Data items
******************************

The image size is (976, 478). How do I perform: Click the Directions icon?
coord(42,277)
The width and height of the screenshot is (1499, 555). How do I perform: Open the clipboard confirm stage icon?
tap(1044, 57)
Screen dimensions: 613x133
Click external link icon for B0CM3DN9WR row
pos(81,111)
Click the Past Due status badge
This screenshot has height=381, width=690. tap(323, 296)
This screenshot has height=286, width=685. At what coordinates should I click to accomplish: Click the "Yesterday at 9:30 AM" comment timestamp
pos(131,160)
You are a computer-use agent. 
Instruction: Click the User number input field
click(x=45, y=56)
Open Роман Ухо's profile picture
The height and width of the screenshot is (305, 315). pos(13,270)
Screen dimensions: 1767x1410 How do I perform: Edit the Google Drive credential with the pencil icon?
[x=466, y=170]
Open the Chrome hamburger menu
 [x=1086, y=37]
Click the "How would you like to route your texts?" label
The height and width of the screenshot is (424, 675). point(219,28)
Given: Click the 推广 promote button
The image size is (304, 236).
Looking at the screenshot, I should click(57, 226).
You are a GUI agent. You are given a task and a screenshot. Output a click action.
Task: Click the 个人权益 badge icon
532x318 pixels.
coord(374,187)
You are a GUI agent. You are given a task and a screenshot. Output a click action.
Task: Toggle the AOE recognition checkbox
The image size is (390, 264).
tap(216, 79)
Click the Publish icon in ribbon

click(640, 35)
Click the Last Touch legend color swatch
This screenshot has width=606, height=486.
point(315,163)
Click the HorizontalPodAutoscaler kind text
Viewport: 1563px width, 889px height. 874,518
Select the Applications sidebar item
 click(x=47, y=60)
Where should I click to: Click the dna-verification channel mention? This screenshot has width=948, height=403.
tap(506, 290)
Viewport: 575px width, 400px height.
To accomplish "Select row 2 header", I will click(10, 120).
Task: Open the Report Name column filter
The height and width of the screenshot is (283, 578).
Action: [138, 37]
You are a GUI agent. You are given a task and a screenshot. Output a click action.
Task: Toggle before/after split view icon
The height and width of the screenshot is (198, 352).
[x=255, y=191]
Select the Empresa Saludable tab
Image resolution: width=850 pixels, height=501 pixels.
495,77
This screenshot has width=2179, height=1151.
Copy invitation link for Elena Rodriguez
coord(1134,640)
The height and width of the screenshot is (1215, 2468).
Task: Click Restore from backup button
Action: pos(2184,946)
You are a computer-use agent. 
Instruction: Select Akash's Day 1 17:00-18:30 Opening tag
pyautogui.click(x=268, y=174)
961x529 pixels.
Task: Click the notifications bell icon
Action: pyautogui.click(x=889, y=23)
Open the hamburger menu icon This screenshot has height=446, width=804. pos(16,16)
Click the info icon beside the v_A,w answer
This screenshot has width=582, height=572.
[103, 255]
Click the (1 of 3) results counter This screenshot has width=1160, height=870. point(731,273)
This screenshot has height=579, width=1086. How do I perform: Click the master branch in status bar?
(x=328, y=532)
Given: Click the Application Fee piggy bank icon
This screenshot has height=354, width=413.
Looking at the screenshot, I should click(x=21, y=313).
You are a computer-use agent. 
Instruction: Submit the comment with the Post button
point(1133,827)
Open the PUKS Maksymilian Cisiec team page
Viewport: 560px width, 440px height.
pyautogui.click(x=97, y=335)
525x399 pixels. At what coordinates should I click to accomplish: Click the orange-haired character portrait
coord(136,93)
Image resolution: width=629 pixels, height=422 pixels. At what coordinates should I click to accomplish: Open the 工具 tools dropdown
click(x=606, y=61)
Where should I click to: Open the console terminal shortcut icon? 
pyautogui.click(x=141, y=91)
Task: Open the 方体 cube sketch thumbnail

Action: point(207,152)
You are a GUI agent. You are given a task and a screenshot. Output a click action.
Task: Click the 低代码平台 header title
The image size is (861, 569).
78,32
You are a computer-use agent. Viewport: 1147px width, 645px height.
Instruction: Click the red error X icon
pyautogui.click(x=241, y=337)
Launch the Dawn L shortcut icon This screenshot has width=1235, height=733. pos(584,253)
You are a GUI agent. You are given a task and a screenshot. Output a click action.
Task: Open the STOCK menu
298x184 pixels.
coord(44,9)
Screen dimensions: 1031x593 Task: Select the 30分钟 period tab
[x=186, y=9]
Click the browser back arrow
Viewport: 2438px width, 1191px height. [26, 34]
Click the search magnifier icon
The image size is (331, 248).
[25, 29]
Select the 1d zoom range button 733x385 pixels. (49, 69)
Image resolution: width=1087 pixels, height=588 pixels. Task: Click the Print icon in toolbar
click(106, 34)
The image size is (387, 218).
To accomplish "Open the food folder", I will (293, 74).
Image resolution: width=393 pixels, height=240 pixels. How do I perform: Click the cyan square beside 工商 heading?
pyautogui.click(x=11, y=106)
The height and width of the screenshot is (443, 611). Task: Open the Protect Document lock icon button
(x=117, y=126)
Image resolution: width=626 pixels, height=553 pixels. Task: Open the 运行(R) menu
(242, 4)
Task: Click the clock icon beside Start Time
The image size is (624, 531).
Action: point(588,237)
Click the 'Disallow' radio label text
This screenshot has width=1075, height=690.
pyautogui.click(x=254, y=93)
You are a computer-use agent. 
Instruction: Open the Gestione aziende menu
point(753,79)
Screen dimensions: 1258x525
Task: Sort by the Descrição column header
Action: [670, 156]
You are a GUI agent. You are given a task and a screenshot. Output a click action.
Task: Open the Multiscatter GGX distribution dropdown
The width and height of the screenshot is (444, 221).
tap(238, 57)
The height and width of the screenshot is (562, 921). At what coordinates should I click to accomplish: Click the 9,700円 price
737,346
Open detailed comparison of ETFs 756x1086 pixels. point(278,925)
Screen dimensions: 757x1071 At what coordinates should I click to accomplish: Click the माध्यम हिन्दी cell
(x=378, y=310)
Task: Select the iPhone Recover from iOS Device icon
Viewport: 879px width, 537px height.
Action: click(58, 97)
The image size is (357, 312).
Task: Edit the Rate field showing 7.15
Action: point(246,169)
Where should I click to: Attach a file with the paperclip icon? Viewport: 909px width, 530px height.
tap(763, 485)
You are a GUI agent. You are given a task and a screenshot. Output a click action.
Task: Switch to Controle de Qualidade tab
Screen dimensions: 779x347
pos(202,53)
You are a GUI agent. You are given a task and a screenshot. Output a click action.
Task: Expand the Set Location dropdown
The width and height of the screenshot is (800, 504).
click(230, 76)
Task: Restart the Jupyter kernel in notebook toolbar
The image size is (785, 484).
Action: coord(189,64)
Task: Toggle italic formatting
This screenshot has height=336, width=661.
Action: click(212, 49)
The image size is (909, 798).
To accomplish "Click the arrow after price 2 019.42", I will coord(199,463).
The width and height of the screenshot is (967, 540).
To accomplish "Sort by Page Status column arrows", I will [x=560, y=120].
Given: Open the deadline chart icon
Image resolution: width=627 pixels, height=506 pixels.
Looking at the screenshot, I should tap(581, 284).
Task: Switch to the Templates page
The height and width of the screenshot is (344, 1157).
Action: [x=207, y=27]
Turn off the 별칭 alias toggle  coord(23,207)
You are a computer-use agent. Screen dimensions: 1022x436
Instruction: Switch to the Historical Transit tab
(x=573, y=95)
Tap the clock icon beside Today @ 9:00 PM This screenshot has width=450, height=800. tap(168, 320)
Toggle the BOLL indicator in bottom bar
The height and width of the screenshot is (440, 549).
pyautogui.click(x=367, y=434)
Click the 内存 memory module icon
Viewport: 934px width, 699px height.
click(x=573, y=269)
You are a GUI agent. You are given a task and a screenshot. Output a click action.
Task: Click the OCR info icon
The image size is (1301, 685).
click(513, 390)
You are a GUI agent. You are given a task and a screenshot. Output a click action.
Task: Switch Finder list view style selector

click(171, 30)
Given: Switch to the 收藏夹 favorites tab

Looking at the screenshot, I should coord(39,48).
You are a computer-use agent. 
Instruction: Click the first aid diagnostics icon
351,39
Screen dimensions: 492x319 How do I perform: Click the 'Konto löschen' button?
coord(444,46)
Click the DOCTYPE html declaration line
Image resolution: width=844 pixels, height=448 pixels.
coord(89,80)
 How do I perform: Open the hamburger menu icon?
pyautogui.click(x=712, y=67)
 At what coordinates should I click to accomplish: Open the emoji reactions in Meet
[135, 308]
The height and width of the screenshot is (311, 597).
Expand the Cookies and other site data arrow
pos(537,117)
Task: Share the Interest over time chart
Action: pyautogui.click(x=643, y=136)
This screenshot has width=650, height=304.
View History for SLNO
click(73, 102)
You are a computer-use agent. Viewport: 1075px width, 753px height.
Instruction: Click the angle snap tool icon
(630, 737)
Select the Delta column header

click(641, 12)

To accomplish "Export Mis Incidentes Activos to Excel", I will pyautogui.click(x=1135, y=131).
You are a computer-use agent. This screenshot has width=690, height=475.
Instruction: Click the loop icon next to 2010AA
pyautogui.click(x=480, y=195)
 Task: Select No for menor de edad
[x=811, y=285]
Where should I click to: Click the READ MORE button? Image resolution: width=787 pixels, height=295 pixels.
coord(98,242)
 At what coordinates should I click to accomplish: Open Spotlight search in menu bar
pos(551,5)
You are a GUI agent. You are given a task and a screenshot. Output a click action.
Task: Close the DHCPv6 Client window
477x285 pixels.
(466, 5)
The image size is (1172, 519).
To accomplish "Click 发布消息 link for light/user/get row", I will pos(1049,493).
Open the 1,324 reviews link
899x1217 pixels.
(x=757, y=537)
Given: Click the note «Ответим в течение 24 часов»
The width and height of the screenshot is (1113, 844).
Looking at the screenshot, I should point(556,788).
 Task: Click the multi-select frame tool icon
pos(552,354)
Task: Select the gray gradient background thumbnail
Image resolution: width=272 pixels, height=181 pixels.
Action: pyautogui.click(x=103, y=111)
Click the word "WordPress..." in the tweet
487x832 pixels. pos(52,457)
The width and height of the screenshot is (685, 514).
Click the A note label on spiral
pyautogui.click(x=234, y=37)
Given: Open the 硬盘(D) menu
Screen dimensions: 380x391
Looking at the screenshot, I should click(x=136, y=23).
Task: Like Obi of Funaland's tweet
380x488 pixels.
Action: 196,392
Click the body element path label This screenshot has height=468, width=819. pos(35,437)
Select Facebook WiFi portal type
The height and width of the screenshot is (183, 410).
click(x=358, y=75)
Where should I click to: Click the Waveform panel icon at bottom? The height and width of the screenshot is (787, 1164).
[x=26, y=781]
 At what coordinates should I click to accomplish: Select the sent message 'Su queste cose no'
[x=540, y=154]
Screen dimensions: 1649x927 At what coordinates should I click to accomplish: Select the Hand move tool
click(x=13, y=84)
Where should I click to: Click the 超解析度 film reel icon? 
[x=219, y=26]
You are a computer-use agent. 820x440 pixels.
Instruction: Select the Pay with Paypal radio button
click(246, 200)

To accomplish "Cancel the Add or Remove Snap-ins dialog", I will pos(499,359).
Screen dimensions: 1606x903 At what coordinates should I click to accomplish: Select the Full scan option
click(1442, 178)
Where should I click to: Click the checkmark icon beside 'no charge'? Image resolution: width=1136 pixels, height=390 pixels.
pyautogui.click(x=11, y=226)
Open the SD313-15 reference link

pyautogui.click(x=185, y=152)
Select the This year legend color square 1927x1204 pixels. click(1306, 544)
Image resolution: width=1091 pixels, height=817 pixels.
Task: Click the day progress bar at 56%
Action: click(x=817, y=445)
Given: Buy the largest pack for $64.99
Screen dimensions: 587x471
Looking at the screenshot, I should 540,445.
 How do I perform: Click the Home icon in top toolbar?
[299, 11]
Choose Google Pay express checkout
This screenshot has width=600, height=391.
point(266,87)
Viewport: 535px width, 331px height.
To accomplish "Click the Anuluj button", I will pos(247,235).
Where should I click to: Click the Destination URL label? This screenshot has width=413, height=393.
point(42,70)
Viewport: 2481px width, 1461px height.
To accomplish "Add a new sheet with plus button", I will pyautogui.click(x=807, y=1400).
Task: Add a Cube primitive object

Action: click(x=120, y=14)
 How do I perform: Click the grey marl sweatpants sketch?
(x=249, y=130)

******************************

Reproduce verbatim the records from the line containing "Given: Click the note" through the line containing "Action: click(x=817, y=445)", including both of those lines.

## ANSWER
Given: Click the note «Ответим в течение 24 часов»
The width and height of the screenshot is (1113, 844).
Looking at the screenshot, I should point(556,788).
 Task: Click the multi-select frame tool icon
pos(552,354)
Task: Select the gray gradient background thumbnail
Image resolution: width=272 pixels, height=181 pixels.
Action: pyautogui.click(x=103, y=111)
Click the word "WordPress..." in the tweet
487x832 pixels. pos(52,457)
The width and height of the screenshot is (685, 514).
Click the A note label on spiral
pyautogui.click(x=234, y=37)
Given: Open the 硬盘(D) menu
Screen dimensions: 380x391
Looking at the screenshot, I should click(x=136, y=23).
Task: Like Obi of Funaland's tweet
380x488 pixels.
Action: 196,392
Click the body element path label This screenshot has height=468, width=819. pos(35,437)
Select Facebook WiFi portal type
The height and width of the screenshot is (183, 410).
click(x=358, y=75)
Where should I click to: Click the Waveform panel icon at bottom? The height and width of the screenshot is (787, 1164).
[x=26, y=781]
 At what coordinates should I click to accomplish: Select the sent message 'Su queste cose no'
[x=540, y=154]
Screen dimensions: 1649x927 At what coordinates should I click to accomplish: Select the Hand move tool
click(x=13, y=84)
Where should I click to: Click the 超解析度 film reel icon? 
[x=219, y=26]
You are a computer-use agent. 820x440 pixels.
Instruction: Select the Pay with Paypal radio button
click(246, 200)

To accomplish "Cancel the Add or Remove Snap-ins dialog", I will pos(499,359).
Screen dimensions: 1606x903 At what coordinates should I click to accomplish: Select the Full scan option
click(1442, 178)
Where should I click to: Click the checkmark icon beside 'no charge'? Image resolution: width=1136 pixels, height=390 pixels.
pyautogui.click(x=11, y=226)
Open the SD313-15 reference link

pyautogui.click(x=185, y=152)
Select the This year legend color square 1927x1204 pixels. click(1306, 544)
Image resolution: width=1091 pixels, height=817 pixels.
Task: Click the day progress bar at 56%
Action: click(x=817, y=445)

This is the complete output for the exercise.